Task ▸
Retype the following data exactly, but leave its pictures out.
____
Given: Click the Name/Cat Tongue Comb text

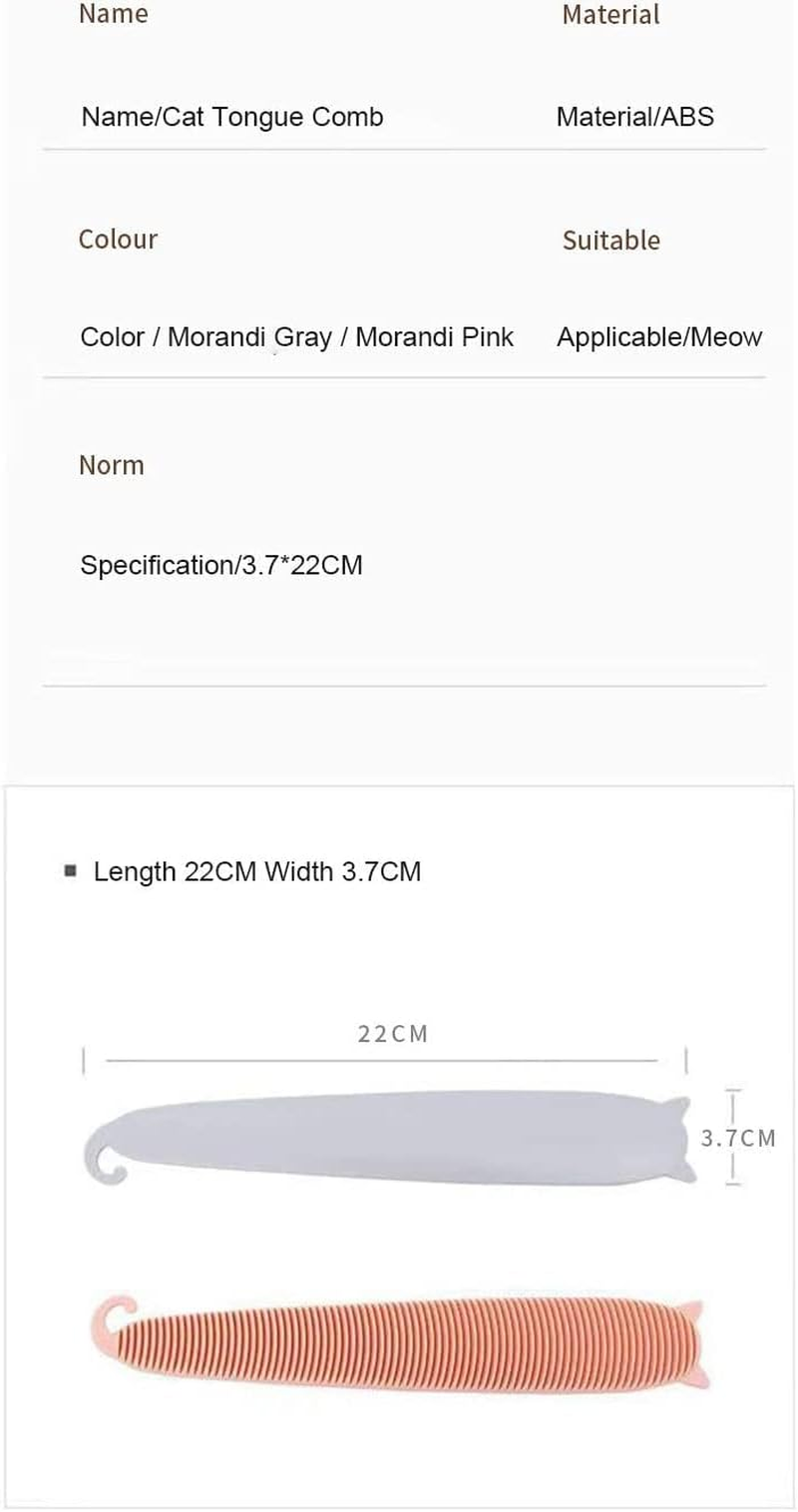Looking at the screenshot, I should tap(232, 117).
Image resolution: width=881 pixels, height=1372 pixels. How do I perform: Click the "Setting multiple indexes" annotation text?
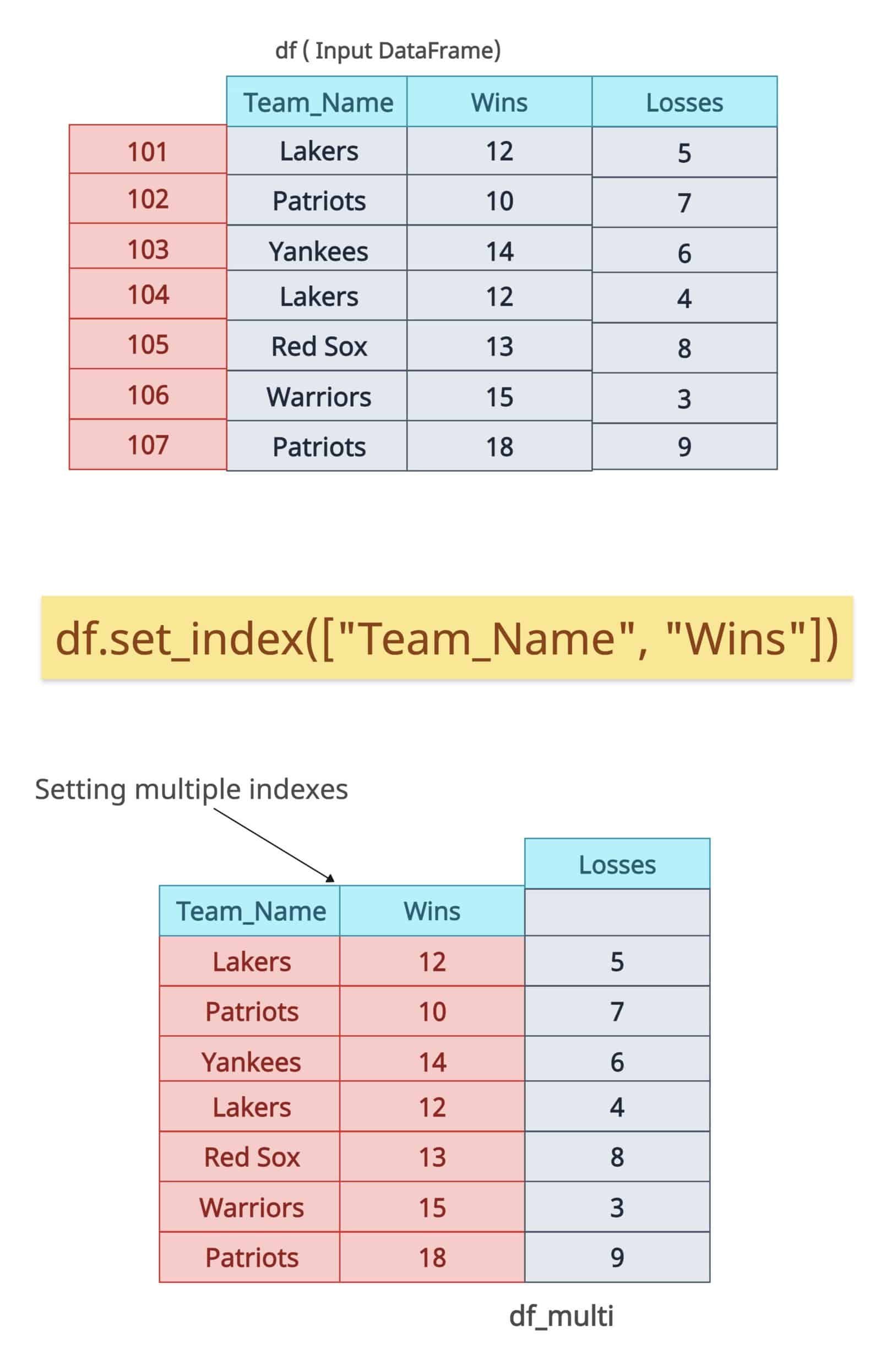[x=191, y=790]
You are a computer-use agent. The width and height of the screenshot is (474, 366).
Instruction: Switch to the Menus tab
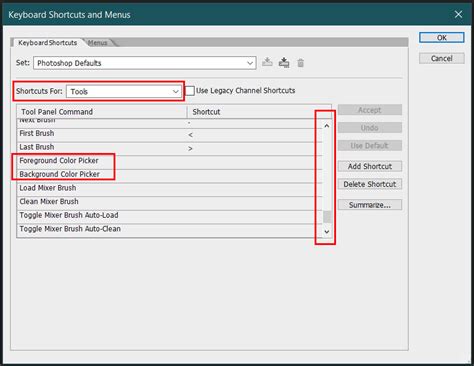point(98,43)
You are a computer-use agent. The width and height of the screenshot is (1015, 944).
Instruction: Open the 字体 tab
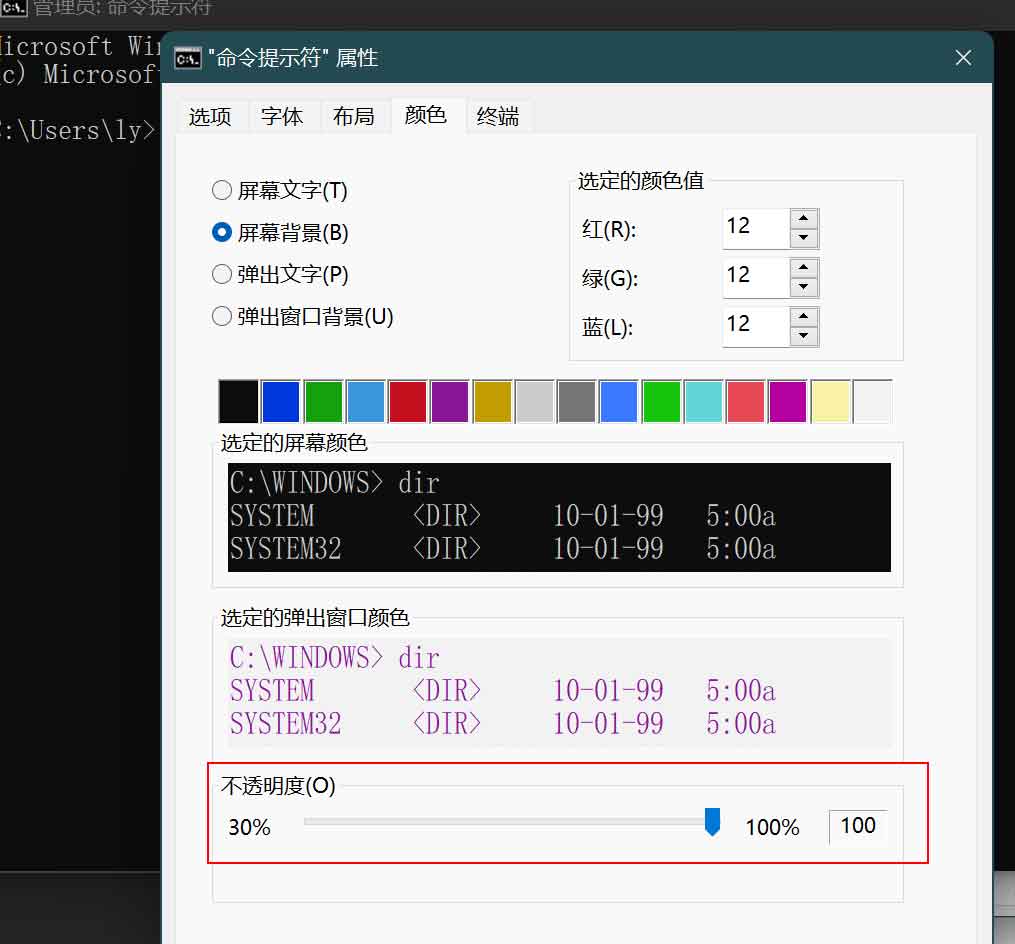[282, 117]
____
Output of the task ▸
Given: Click the Name/Cat Tongue Comb text

Looking at the screenshot, I should tap(232, 117).
Image resolution: width=881 pixels, height=1372 pixels. How do I perform: Click the "Setting multiple indexes" annotation text?
[x=191, y=790]
You are a computer-use agent. The width and height of the screenshot is (474, 366).
Instruction: Switch to the Menus tab
point(98,43)
You are a computer-use agent. The width and height of the screenshot is (1015, 944).
Instruction: Open the 字体 tab
[282, 117]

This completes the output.